This Bill Hurts Texas Business

This misguided proposal would require businesses to do the insurance company’s work — for which the policyholder has already paid a premium — by detailing, separately, each type and amount of damages, along with the supporting evidence, before a lawsuit is even filed.  Under current law, the insurer is required to conduct a reasonable investigation, which should reveal this information already, if the insurer does its job – for which it has been paid.

The bill would make the insurance policy holder gather every bit of their evidence before they can force the insurance company to pay a wrongfully denied or delayed claim — and in more detail than would be required even in court.
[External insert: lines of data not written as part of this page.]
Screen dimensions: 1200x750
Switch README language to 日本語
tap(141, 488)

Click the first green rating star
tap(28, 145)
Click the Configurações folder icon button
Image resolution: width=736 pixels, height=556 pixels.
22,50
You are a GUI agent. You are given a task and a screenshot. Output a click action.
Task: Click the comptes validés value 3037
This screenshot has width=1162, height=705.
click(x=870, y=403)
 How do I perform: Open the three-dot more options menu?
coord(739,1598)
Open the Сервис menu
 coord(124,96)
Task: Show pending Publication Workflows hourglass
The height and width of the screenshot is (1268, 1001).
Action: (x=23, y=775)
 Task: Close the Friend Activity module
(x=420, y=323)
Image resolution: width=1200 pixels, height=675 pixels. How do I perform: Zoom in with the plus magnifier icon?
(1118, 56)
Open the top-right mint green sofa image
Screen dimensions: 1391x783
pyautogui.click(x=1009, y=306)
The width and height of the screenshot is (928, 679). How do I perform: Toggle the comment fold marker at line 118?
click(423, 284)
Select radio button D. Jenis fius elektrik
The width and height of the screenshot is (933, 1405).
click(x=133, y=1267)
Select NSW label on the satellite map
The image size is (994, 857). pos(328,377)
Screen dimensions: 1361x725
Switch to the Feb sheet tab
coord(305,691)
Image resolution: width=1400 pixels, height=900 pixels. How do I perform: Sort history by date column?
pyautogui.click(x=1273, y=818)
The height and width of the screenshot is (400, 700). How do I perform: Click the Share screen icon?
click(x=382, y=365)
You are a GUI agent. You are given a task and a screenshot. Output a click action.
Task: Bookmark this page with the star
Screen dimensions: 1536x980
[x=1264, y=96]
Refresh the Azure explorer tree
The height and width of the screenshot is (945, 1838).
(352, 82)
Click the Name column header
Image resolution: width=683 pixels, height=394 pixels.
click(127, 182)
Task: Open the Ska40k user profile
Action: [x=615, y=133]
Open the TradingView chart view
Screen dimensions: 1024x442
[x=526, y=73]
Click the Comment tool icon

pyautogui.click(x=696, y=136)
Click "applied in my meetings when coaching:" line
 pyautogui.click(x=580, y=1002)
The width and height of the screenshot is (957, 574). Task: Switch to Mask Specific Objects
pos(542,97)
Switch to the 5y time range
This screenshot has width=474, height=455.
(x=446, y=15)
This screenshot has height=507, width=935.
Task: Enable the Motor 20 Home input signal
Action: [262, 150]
This makes businesses and property owners incur substantial expense getting information the insurer should already have, which then makes settlement more expensive and harder.

And the bill would give the insurance company a tremendous weapon – making the insured subject to jail time if the estimates they rely on are found to be false.

This unfair, one-way street applies only to policy holders – and those who write estimates (such as car dealerships in the case of hail claims, or building contractors) – there is no similar penalty for insurance companies.  Their cheating, lowball estimators are given complete immunity, and the insurer is given a new “bona fide” dispute defense.  This language will disincentive contractors and auto dealers to even write estimates in the first place, and gives more power to the already powerful insurers and takes away protections from those the law was designed to protect.

And if the policyholder doesn’t dot every “i” and cross every “t” – doing the insurer’s job – the insurer can stall the lawsuit, causing further hardship for legitimate claimants.

But that’s not all.

This proposal would treat insurance companies better than any other business in Texas, imposing a two year absolute bar on claims.  This section requires notice of a claim within two years of when the damage or loss occurs.  This will bar valid claims by extending the time for “good cause” for just 120 days, and by ignoring when the claim could be discovered.

It is based on the assumption that every insured can easily discover a claim.  What about an elderly couple that can’t see so well and thus don’t see the roof damage?  What about water damage that is concealed in a wall and can’t reasonably be discovered?  What about a landlord who discovers the property damage only after the lease ends?  The bill treats all claimants alike, without regard to any extenuating facts.  This section is particularly onerous as to its impact on real estate investors, corporations with large campuses containing multiple buildings, and commercial real estate owners, who often are responsible for too many properties and buildings to regularly inspect their properties for past damage.